Optimal codes for information-theoretically covert communication

Abstract

We consider a problem of coding for covert communication, which involves ensuring reliable communication between two legitimate parties while simultaneously guaranteeing a low probability of detection by an eavesdropper. Specifically, we develop an optimal low-complexity coding scheme that achieves the information-theoretic limits of covert communication over binary-input discrete memoryless channels. We first demonstrate the non-triviality of designing codes for covert communication by showing the impossibility of achieving information-theoretic limits using linear codes without a shared secret key for a regime in which information theory proves the possibility of covert communication without a secret key.
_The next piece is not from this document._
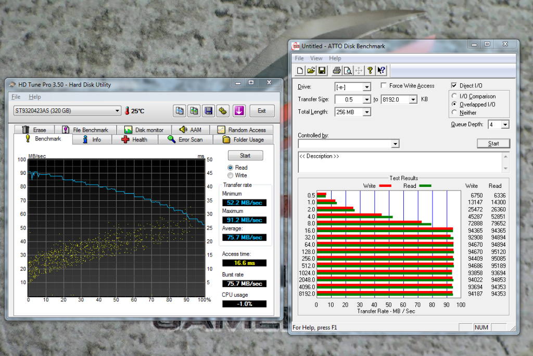Switch to the Health tab
533x356 pixels.
coord(134,139)
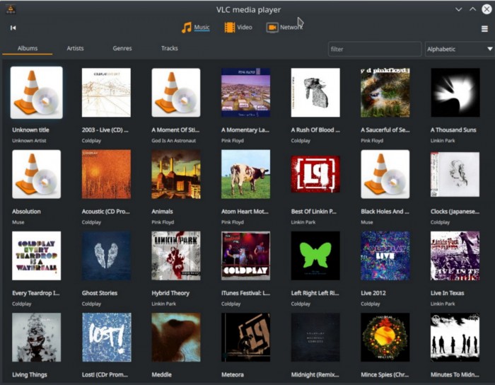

We then circumvent this impossibility by introducing non-linearity into the coding scheme through the use of pulse position modulation (PPM) and multilevel coding (MLC). This MLC-PPM scheme exhibits several appealing properties; in particular, for an appropriate decoder, the channel at a given level is independent of the total number of levels and the codeword length. We exploit these properties to show how one can use families of channel capacity- and channel resolvability-achieving codes to concretely instantiate a covert communication scheme. Further, we extend the MLC-PPM scheme using bi-orthogonal PPM symbols to achieve information-theoretic limits of covert communication over additive white Gaussian channels. Finally, we illustrate the application of this scheme for the secret-key generation problem with a covertness constraint.